Il re giordano Abdallah minaccia contromisure e invita l'Unione Europea ad "assumere una posizione ferma contro Israele". Intanto è in discussione la proposta di alcuni parlamentari giordani riguardante l'espulsione dell'ambasciatore israeliano da Amman e il ritiro del proprio da Tel Aviv; simile contromisura fu adottata già nel Febbraio 2014 come risposta ad un disegno di legge, discusso alla Knesset, che imporrebbe la sovranità israeliana sulla moschea Al Aqsa.

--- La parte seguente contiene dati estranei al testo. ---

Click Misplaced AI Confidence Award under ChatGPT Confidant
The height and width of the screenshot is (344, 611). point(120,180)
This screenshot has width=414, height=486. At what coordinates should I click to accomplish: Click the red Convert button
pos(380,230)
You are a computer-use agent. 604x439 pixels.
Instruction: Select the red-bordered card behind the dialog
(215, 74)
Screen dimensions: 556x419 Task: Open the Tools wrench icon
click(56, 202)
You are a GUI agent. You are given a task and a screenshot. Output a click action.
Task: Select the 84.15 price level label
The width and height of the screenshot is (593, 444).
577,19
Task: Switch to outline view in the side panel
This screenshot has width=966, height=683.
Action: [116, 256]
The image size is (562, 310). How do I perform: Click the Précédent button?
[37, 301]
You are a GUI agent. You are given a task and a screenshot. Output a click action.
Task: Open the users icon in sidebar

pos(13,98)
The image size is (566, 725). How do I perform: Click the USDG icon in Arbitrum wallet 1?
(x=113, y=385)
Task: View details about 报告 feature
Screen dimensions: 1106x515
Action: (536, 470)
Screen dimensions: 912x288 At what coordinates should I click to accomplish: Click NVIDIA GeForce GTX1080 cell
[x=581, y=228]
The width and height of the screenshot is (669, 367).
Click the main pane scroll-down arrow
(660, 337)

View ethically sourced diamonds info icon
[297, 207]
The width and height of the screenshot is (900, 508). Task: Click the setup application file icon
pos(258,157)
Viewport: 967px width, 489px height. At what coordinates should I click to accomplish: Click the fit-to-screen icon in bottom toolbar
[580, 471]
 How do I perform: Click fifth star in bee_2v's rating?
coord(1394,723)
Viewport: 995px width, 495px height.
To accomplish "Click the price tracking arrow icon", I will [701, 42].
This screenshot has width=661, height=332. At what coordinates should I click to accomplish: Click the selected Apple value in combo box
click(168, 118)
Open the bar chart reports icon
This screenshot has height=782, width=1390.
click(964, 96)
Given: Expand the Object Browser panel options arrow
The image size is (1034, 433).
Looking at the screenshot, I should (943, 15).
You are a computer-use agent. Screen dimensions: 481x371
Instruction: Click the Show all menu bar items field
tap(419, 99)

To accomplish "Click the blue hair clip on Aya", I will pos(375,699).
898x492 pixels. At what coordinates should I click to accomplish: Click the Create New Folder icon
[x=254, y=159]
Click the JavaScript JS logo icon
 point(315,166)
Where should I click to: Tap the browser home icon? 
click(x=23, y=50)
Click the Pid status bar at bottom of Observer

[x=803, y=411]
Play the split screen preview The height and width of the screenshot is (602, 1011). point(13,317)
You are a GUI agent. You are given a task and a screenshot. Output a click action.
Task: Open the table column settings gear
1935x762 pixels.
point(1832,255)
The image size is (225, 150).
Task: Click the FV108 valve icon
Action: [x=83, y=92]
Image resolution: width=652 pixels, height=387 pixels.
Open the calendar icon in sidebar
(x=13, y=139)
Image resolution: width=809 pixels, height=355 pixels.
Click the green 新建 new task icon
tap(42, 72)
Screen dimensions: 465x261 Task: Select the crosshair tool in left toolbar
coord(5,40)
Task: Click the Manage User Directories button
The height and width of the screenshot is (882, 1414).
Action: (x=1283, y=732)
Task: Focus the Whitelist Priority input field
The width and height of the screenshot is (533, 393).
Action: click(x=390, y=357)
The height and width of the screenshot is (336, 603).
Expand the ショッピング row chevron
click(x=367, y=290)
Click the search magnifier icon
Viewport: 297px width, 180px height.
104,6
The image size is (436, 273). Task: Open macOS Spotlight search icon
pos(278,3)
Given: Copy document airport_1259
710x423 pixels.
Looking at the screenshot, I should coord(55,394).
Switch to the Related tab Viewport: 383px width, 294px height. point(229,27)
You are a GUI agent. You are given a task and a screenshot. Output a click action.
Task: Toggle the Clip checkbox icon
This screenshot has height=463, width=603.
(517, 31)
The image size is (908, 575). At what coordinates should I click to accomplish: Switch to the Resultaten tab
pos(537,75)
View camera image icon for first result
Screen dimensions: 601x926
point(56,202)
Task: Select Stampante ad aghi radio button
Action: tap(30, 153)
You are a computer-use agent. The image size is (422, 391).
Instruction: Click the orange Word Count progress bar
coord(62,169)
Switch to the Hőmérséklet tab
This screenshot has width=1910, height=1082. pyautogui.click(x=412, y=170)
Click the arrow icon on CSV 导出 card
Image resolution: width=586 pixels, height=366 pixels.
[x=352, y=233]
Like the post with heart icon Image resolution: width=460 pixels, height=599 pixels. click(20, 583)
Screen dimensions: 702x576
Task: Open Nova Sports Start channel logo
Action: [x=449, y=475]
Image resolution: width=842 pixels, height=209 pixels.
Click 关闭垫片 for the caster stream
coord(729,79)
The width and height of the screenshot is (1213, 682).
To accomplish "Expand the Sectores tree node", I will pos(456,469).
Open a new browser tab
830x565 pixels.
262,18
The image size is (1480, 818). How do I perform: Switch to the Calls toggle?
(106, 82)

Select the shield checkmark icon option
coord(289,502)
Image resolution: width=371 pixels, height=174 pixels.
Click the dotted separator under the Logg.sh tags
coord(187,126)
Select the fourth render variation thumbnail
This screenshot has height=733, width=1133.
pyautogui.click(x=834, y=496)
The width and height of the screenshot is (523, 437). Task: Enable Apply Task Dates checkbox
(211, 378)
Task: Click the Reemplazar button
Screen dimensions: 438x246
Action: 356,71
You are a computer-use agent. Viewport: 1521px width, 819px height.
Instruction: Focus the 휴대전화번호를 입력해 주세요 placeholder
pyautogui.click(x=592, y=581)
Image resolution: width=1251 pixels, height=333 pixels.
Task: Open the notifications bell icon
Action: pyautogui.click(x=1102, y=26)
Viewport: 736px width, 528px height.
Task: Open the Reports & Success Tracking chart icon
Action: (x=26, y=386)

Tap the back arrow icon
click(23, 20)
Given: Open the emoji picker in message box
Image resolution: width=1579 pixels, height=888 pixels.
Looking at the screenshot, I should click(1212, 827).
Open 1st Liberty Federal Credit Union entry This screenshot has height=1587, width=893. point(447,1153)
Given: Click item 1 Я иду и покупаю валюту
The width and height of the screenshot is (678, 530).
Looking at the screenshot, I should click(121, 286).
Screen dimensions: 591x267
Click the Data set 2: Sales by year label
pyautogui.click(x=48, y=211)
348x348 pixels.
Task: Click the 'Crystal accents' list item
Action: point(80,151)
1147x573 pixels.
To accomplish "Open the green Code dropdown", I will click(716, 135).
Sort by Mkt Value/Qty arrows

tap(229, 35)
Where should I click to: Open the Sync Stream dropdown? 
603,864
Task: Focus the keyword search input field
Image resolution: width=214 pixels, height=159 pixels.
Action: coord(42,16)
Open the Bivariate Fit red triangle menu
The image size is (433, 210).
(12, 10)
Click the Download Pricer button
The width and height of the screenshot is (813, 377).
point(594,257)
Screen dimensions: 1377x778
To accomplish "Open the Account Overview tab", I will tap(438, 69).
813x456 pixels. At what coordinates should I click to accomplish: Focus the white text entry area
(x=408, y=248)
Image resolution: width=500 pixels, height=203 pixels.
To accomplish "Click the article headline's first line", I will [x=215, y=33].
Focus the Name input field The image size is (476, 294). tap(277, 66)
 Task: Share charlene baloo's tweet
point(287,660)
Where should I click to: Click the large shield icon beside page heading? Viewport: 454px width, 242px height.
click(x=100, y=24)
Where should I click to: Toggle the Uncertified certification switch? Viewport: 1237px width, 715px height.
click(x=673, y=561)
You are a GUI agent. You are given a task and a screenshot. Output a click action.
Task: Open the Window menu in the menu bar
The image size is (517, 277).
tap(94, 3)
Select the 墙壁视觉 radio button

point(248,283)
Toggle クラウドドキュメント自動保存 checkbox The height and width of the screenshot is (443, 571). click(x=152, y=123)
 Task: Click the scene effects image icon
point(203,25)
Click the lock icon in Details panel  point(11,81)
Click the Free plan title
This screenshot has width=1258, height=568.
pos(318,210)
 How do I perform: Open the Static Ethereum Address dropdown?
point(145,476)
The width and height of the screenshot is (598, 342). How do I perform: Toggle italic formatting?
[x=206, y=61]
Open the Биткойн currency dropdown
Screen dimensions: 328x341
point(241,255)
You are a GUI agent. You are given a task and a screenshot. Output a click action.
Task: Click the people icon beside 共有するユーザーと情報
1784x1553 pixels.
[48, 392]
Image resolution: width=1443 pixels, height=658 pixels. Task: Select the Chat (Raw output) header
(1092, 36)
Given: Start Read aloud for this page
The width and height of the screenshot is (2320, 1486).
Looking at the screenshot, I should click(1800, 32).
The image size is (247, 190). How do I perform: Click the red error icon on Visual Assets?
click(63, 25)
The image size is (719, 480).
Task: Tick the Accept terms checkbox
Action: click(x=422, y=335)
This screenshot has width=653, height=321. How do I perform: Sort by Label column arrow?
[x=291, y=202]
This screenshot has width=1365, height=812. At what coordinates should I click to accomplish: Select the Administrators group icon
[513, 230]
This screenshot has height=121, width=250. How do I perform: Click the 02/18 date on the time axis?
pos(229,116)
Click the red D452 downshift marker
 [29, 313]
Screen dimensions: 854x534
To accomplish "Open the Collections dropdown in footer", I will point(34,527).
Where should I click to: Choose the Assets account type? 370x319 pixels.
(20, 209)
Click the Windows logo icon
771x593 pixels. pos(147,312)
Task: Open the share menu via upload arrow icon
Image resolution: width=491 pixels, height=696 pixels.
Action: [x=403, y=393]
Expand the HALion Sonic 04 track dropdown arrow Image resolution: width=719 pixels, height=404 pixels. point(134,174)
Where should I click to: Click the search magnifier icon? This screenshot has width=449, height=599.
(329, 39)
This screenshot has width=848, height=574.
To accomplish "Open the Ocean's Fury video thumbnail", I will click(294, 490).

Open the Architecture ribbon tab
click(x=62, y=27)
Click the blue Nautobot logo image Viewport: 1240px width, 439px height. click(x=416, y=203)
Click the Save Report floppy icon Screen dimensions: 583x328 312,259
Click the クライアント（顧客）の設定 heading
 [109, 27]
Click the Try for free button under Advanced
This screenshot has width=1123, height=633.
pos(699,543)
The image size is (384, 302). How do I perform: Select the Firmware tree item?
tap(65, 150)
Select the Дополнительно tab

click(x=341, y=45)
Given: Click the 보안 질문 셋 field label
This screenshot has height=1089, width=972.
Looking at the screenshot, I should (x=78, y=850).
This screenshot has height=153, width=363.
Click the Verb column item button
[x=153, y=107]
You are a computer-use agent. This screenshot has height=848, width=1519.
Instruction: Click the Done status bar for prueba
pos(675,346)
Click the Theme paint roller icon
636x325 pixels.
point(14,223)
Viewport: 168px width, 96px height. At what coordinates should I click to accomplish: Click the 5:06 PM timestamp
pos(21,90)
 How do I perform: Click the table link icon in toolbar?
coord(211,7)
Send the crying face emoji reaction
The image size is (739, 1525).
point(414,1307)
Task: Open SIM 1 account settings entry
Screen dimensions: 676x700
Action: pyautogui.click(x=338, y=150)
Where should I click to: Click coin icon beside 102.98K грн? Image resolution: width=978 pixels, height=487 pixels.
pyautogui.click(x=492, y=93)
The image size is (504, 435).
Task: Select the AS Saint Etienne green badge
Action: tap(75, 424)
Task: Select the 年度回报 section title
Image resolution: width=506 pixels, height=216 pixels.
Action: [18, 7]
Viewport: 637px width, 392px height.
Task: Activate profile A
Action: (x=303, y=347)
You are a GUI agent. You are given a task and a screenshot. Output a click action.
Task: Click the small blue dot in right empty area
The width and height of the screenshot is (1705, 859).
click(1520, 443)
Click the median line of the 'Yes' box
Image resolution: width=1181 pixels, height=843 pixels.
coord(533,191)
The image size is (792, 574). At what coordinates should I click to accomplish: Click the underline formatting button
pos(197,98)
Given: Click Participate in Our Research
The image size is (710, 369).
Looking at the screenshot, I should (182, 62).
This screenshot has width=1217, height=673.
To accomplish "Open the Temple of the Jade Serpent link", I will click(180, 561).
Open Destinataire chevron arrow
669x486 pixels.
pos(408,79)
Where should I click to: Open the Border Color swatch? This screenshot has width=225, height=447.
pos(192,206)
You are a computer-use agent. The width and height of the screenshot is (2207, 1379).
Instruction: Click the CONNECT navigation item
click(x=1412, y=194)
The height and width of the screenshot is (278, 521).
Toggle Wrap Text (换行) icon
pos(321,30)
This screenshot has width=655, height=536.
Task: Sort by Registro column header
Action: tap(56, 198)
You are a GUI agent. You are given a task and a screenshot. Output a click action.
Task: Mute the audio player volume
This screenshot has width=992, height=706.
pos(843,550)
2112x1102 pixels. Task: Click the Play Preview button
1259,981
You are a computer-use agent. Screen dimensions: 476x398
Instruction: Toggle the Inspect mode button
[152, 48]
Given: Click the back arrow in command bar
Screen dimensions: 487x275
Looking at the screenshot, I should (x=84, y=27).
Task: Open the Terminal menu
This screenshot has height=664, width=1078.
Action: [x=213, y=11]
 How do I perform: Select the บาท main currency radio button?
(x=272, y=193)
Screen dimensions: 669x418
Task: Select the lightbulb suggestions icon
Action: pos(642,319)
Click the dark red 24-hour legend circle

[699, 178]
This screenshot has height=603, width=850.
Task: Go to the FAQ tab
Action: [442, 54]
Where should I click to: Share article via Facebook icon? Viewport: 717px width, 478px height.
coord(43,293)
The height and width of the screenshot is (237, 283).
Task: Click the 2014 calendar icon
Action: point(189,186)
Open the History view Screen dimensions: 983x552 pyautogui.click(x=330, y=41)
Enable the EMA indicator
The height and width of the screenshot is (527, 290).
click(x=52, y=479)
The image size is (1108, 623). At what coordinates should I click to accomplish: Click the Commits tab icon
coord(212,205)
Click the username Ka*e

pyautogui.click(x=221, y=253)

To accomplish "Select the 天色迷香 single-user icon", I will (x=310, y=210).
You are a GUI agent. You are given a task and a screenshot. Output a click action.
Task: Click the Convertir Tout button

Mentre Hamas festeggia per le strade di Gaza i 28 anni dalla sua costituzione, a ridosso dei valichi quasi quotidianamente hanno luogo scontri tra giovani Gazawi ed esercito israeliano. Venerdì scorso Mahmoud Muhammad Saed al-Aghaun, un giovane vent'enne di Gaza, è rimasto ucciso dal fuoco israeliano, mentre 31 sono stati i feriti durante scontri con l'esercito. Inoltre di recente l'air force israeliana ha ripreso a colpire la Striscia in risposta al lancio di alcuni razzi lanciati dall'enclave e caduti in aree inabitate. L'11 ottobre scorso una giovane trent'enne incinta di cinque mesi e sua figlia di due anni sono rimaste vittime di un raid aereo delle Forze di Difesa Israeliane, mentre il 16 dicembre scorso tre missili seguiti da colpi di artiglieria hanno causato quattro feriti a Khan Younis.
In Cisgiordania, a Gaza Strip e nei territori del 1948 [attuale Stato di Israele] non si arrestano le tensioni. Dati diffusi dal Middle East Monitor, attestano che dallo scorso 14 settembre il bilancio delle vittime è salito a 121 morti palestinesi, di cui 27 minori, 89 uomini e 5 donne. Rimane preoccupante il numero sempre in crescita dei feriti palestinesi che aggiornato al 20 dicembre è andato oltre le 9.817 persone. Intanto, il 16 dicembre scorso le strade di Gerusalemme sono state teatro di forti manifestazioni da parte dei parenti di molte delle vittime palestinesi. A tutt'oggi, infatti, le autorità israeliane hanno negato la restituzione alle relative famiglie di 53 salme.
La sollevazione palestinese è una sollevazione generazionale che vede in strada per lo più giovani dai 15 ai 28 anni, vittime della crisi rappresentativa che le forze politiche palestinesi stanno affrontando. L'Intifada dei coltelli, denominata tale per via dei diffusi attacchi con arma da taglio in tutto il paese, si scontra, infatti, con le inefficienze politiche della comunità internazionale e chiarifica le evidenti mancanze diplomatiche della classe dirigente palestinese.
Per questo, la nuova Intifada, potrebbe essere figlia di anni di veti, vaghezze e bavagli e del conseguente fallimento degli accordi di Oslo, i cui limiti nelle applicazioni hanno sfamato per vent'anni le attuali generazioni palestinesi con l'esasperazione.